(EXERCISE BRIEF)
Render every line of the entries below as a Markdown table with the columns Number and Text, numbering each line and skipping blank ones. Leave the pictures out of the table.
═══
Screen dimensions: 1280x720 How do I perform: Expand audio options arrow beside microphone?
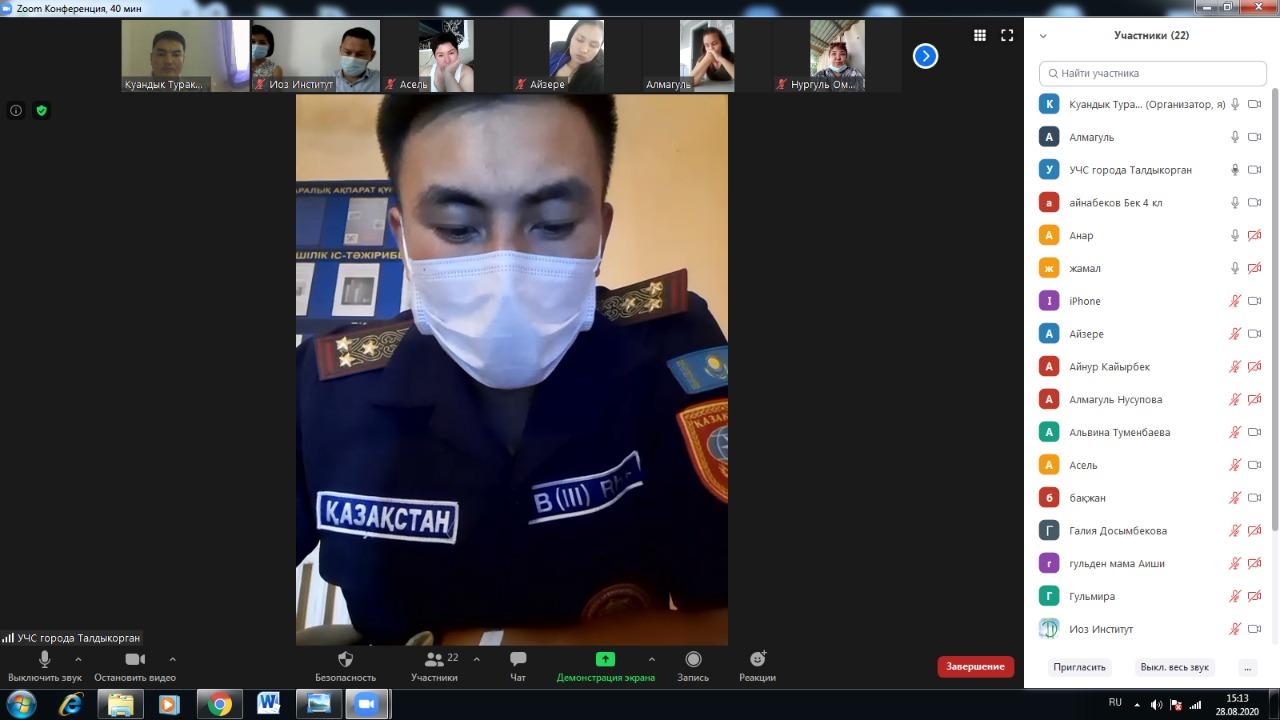pos(78,659)
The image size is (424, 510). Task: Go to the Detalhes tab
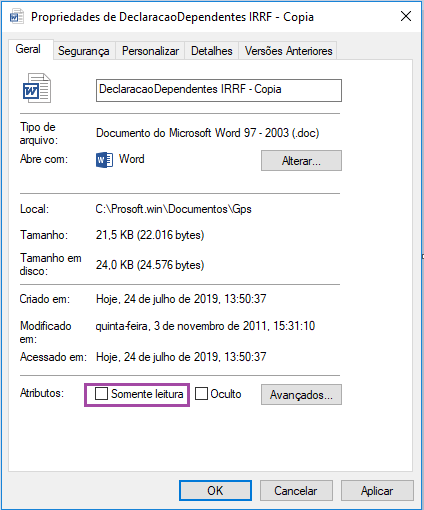coord(211,51)
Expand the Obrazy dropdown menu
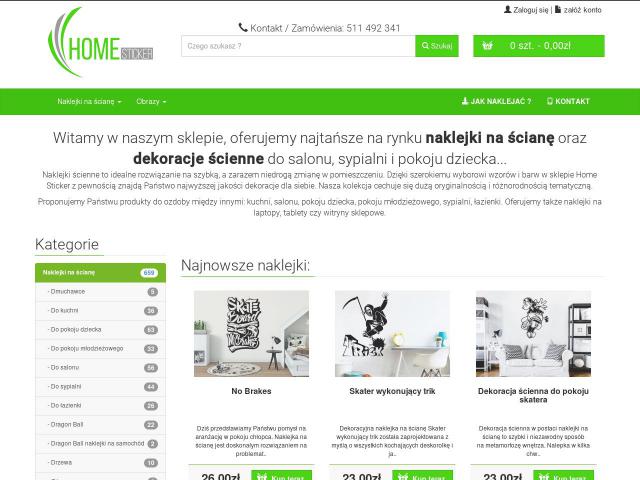The height and width of the screenshot is (480, 640). pos(151,102)
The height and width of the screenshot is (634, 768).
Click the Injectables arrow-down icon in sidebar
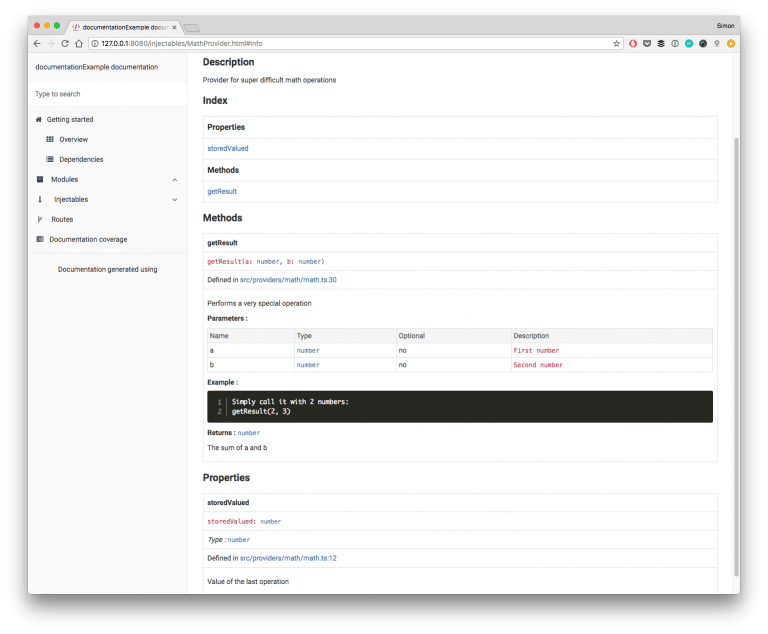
═══
(RESULT BELOW)
| Number | Text |
|---|---|
| 1 | Screen dimensions: 1280x720 How do I perform: Expand audio options arrow beside microphone? |
| 2 | pos(78,659) |
| 3 | The image size is (424, 510). Task: Go to the Detalhes tab |
| 4 | coord(211,51) |
| 5 | Expand the Obrazy dropdown menu |
| 6 | The height and width of the screenshot is (480, 640). pos(151,102) |
| 7 | The height and width of the screenshot is (634, 768). |
| 8 | Click the Injectables arrow-down icon in sidebar |